--- START ---

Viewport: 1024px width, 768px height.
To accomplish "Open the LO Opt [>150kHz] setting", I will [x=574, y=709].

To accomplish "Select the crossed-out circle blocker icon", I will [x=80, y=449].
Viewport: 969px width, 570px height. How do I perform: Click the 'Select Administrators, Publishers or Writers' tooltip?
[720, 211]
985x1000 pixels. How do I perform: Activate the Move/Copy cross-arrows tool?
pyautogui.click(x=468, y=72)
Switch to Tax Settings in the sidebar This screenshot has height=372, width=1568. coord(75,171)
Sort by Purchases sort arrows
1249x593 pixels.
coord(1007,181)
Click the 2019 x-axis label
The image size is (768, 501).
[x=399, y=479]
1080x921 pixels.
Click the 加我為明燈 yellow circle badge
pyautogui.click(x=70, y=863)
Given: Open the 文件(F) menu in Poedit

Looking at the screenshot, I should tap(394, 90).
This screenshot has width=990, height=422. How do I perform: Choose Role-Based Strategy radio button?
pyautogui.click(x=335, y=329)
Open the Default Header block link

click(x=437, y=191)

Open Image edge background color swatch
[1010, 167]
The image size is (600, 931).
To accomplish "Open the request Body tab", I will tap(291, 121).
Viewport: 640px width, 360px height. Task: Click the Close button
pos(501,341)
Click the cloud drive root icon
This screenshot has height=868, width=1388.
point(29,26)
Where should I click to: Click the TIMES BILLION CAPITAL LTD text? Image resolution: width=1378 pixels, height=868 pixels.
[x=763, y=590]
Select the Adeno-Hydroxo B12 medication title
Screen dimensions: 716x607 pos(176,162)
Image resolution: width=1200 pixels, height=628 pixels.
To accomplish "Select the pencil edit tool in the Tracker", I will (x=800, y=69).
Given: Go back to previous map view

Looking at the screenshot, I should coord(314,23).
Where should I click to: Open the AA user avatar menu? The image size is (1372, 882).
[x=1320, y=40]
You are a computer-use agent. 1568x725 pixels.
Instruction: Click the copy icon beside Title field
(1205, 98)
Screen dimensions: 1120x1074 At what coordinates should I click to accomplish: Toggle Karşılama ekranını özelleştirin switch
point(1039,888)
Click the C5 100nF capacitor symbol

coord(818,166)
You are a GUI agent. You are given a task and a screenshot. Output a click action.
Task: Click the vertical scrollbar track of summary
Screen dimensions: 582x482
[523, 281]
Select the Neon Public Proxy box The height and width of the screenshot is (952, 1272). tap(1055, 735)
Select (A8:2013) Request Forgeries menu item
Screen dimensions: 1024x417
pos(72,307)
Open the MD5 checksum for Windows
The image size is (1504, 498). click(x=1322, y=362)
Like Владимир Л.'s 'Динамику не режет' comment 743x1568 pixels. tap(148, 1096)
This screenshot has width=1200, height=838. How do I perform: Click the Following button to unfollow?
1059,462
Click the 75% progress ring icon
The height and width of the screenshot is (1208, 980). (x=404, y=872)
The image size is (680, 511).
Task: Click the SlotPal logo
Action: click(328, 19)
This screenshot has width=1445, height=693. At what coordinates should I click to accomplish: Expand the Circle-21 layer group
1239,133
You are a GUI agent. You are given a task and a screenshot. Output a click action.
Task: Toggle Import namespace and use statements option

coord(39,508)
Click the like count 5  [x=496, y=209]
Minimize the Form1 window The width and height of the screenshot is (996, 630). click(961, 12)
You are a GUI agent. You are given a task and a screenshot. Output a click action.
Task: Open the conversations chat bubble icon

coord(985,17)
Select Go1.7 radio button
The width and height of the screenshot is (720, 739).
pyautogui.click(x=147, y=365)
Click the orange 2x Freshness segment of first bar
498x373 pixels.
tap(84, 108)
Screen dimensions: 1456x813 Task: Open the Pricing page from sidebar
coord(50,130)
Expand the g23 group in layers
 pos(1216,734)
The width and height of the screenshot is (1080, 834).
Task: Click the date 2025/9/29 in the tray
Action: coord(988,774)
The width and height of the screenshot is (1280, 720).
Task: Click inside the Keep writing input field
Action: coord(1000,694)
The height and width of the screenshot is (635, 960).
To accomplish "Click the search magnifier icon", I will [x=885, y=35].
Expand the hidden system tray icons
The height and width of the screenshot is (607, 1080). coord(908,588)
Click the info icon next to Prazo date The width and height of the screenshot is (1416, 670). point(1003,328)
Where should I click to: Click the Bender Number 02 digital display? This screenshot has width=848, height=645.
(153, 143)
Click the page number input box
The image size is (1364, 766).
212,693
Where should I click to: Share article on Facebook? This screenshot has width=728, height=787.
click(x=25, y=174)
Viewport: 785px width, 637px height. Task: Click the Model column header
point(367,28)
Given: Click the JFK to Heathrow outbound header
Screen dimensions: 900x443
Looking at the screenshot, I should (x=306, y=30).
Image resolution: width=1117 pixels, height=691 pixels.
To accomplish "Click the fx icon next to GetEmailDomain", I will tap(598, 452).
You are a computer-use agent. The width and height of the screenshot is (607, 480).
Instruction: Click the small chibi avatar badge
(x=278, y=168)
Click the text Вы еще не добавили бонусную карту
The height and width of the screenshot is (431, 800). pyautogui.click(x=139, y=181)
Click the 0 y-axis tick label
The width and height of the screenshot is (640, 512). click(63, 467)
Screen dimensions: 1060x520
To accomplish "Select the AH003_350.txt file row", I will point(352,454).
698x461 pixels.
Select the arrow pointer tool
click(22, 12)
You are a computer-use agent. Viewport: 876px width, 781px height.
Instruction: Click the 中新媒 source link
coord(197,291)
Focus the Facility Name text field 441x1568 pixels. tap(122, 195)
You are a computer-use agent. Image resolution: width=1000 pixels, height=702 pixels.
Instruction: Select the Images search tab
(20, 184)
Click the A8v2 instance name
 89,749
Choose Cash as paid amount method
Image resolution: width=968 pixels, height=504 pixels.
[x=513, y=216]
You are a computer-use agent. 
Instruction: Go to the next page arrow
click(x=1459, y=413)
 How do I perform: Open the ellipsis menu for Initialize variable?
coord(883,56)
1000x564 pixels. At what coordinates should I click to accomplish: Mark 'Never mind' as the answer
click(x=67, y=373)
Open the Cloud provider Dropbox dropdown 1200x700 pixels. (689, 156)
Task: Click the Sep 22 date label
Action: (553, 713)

--- END ---

» EXERCISE GOAL: Look above for the line with "Viewport: 785px width, 637px"; retype exactly that line, every line after it up to the line with "You are a computer-use agent. The", and that line too, nothing else.

» ANSWER TO THE PROBLEM:
Viewport: 785px width, 637px height. Task: Click the Model column header
point(367,28)
Given: Click the JFK to Heathrow outbound header
Screen dimensions: 900x443
Looking at the screenshot, I should (x=306, y=30).
Image resolution: width=1117 pixels, height=691 pixels.
To accomplish "Click the fx icon next to GetEmailDomain", I will tap(598, 452).
You are a computer-use agent. The width and height of the screenshot is (607, 480).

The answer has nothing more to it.